(Saved entries)
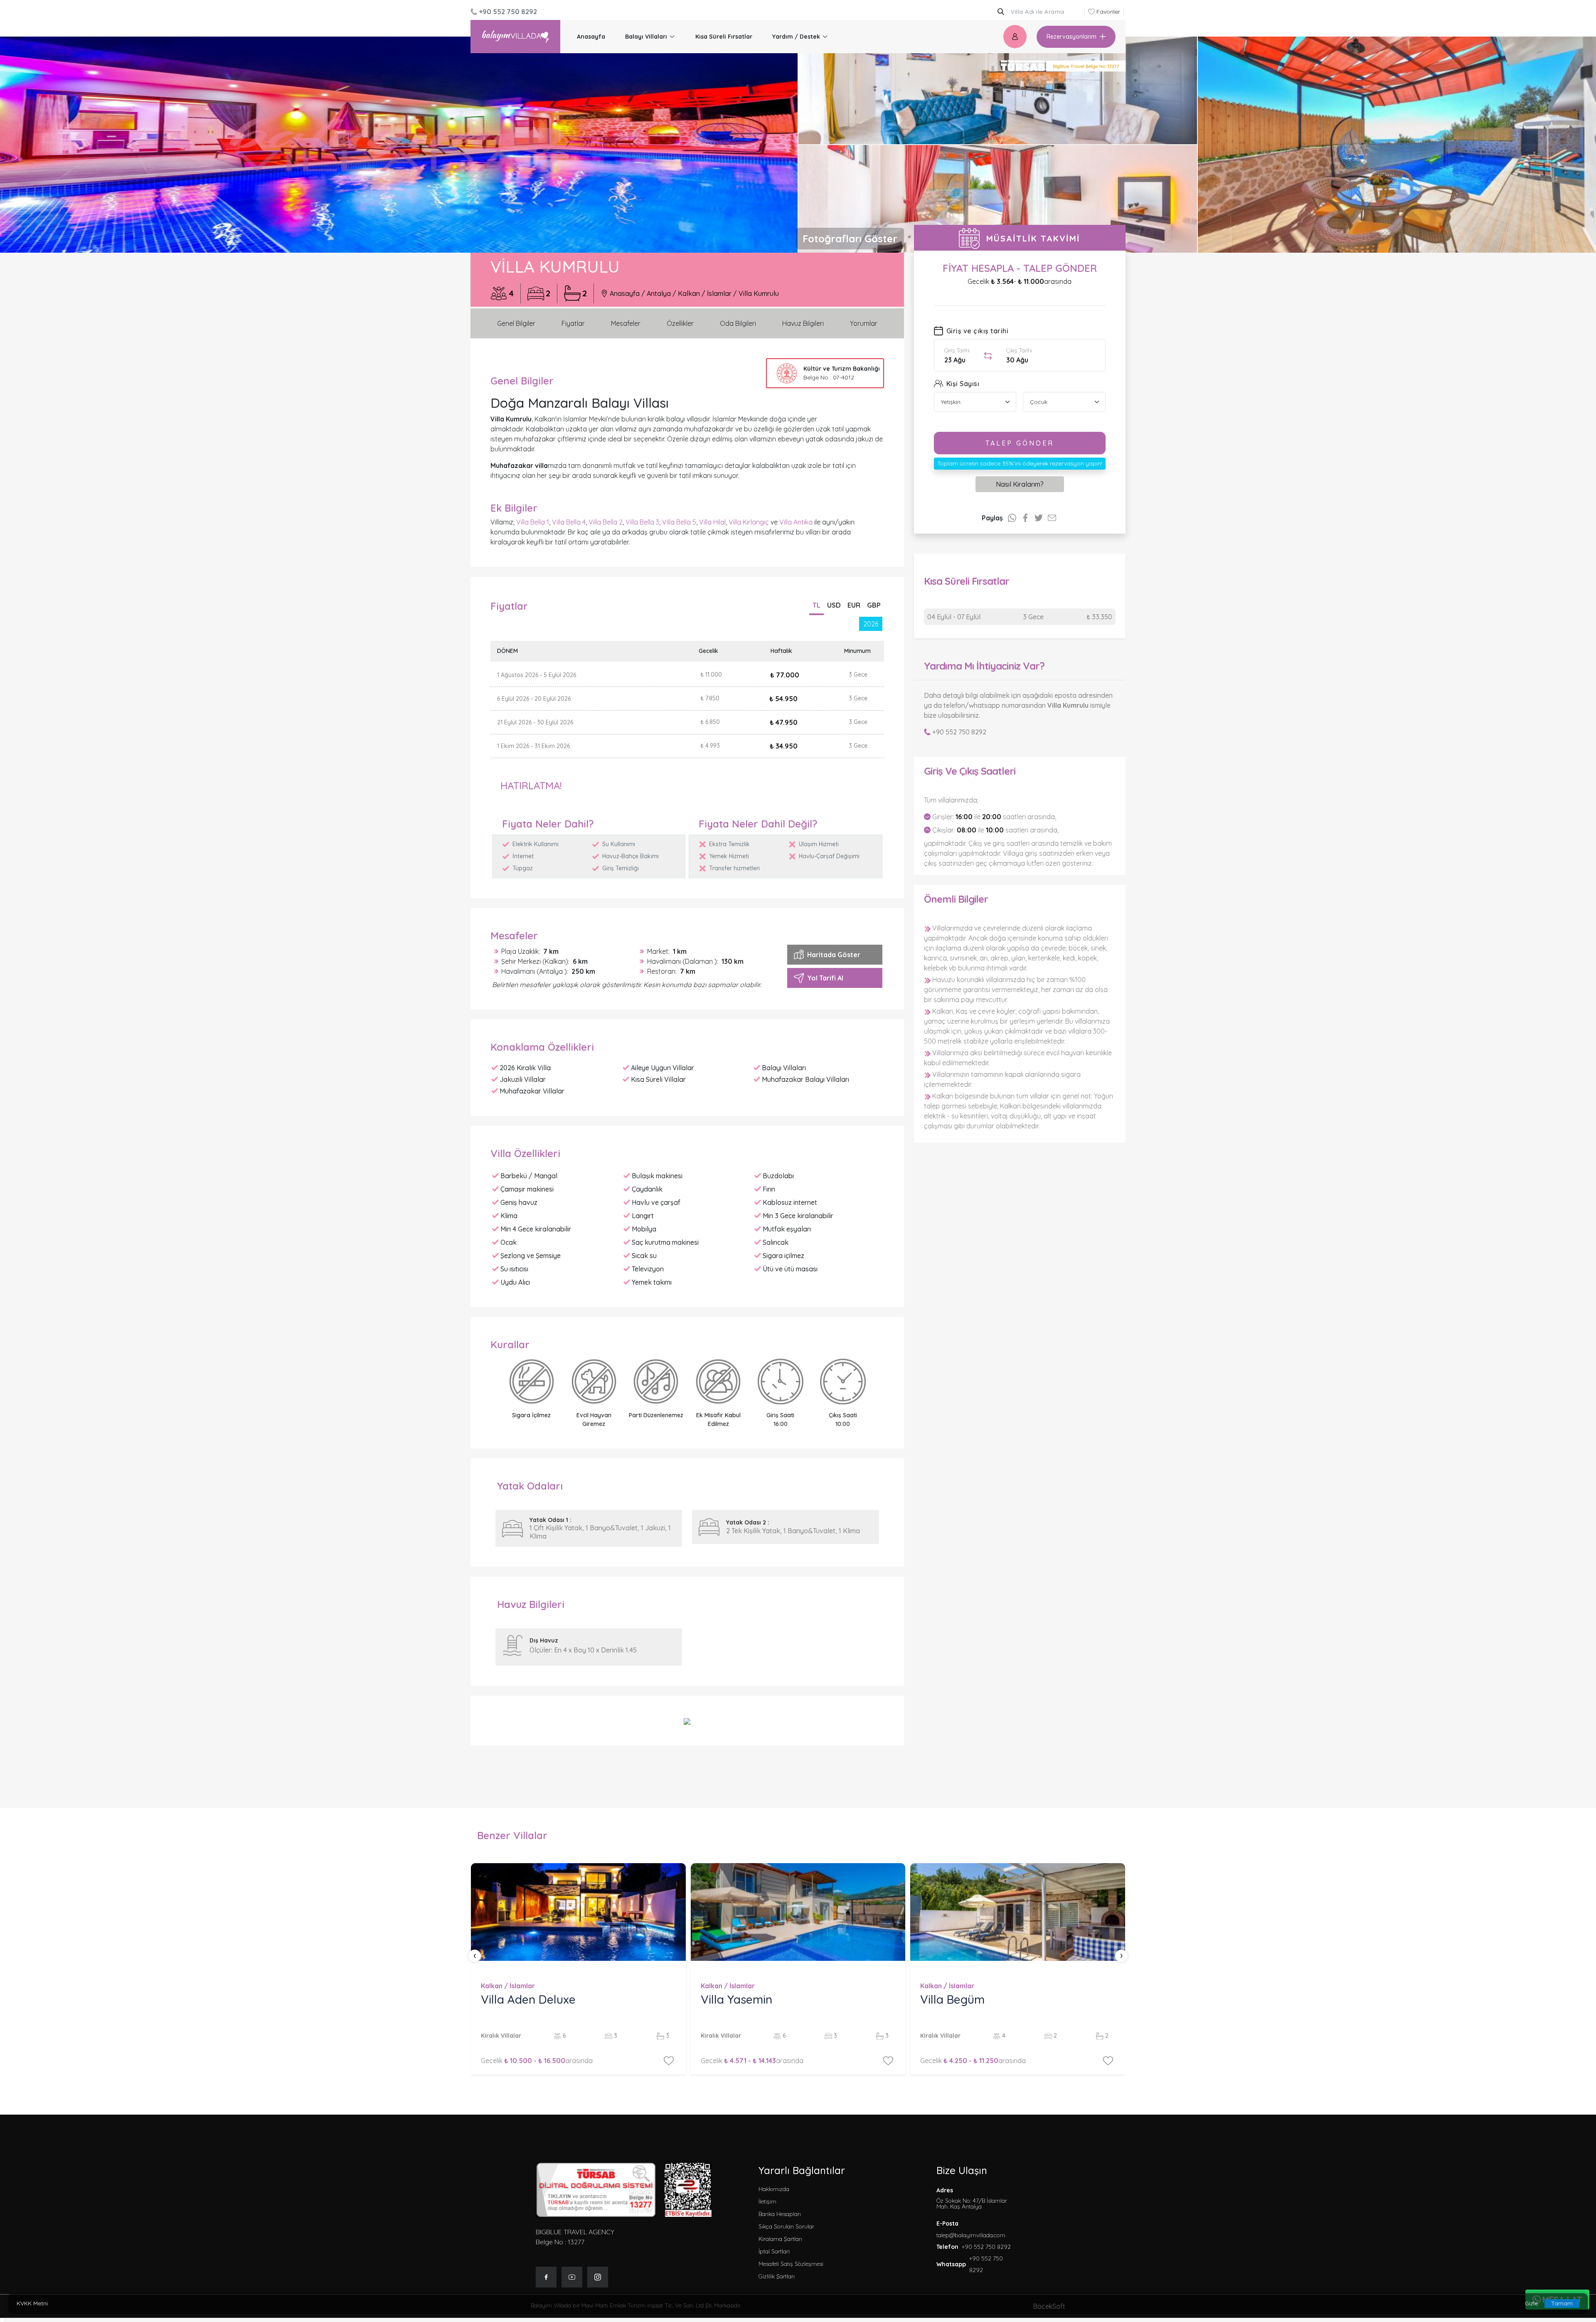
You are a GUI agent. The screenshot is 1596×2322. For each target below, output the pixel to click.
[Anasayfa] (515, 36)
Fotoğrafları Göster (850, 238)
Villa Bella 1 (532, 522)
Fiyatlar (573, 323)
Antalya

_Exercise goal_
Repeat each record exactly as shown above, dropping all images.

_Problem solution_
You are a GUI agent. The screenshot is 1596×2322. For each target below, output the pixel to click.
[Anasayfa] (515, 36)
Fotoğrafları Göster (850, 238)
Villa Bella 1 (532, 522)
Fiyatlar (573, 323)
Antalya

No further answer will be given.